Collaboration is the key to a competitive supply chain, Friend continued. But slow response by manufacturing and fragmented IT structures have constrained food companies from collaborating for e-business with suppliers and customers. To integrate with customers and suppliers, he recommended several strategies:

  • Open data collection systems to supplier information.

  • Import forecasting data from customers, and integrate it with advanced planning and scheduling software.

  • Develop an export capability in planning system. This offers Available To Promise (ATP) information based on production capabilities. "Not many food companies are doing that," said Friend. It also allows automated scheduling for co-packers and suppliers.

  • Develop an export capability in production systems, to consolidate product specifications and summarize production-run data.

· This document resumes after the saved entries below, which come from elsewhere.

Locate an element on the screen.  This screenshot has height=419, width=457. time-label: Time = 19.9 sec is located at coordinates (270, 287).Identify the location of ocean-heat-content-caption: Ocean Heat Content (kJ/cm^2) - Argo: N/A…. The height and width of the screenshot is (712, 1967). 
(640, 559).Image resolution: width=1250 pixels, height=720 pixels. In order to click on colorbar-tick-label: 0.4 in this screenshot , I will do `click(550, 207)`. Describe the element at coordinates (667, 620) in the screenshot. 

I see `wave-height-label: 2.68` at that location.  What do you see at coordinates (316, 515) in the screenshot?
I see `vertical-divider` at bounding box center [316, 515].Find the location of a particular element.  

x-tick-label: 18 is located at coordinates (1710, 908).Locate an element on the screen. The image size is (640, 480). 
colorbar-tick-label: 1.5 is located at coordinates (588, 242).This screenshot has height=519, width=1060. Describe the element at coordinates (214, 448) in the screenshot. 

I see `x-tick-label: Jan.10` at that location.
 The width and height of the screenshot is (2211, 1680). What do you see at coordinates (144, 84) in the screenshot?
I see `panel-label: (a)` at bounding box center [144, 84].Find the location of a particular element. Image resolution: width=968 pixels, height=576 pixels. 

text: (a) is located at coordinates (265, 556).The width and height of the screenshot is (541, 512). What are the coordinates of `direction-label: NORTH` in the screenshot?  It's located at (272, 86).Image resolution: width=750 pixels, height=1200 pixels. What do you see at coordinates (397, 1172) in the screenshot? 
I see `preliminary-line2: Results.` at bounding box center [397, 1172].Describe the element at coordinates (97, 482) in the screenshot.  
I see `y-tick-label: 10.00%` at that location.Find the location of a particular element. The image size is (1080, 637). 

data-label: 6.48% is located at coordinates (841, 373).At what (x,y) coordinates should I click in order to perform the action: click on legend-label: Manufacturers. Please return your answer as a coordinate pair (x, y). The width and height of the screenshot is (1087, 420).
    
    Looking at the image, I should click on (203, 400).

    Fast-response warehouse

    Pat Lovesee, director of logistics and warehousing at Anchor Food Products (Appleton, Wis.) described the "pull" system implemented at Anchor when the company shifted from forecast-based production to market-driven manufacturing (FE Apr., '01). Anchor, a producer of frozen heat-and-serve appetizers, in 1999 installed a highly-customized Demand Management software package developed jointly with systems integrator On-Point Consulting (Hudson, Ohio). Demand Management allows the plant to operate as a flow process rather than a discrete process as originally mandated by Anchor's ERP system. The new system integrates production and scheduling functions; integrates touch-screen MMIs with a mainframe AS400 to execute production; and traces ingredients and finished products by lot. It also integrates plant-floor touchscreens via radio-frequency (RF) with MMI-equipped fork lifts "for quick response to production lines in minutes" with ingredients and packaging materials, and integrates via Web with suppliers for JIT deliveries. Web-enabled Advance Shipping Notices (ASNs) assure accurate supplier deliveries. Results, Lovesee reported: warehouse staff reduced from 128 to 84; weekly plant downtime reduced from more than 30 hours to less than 2 hours; 98 percent accuracy of inventory records; first-in/first-out control of ingredients and finished products; and accurate lot control.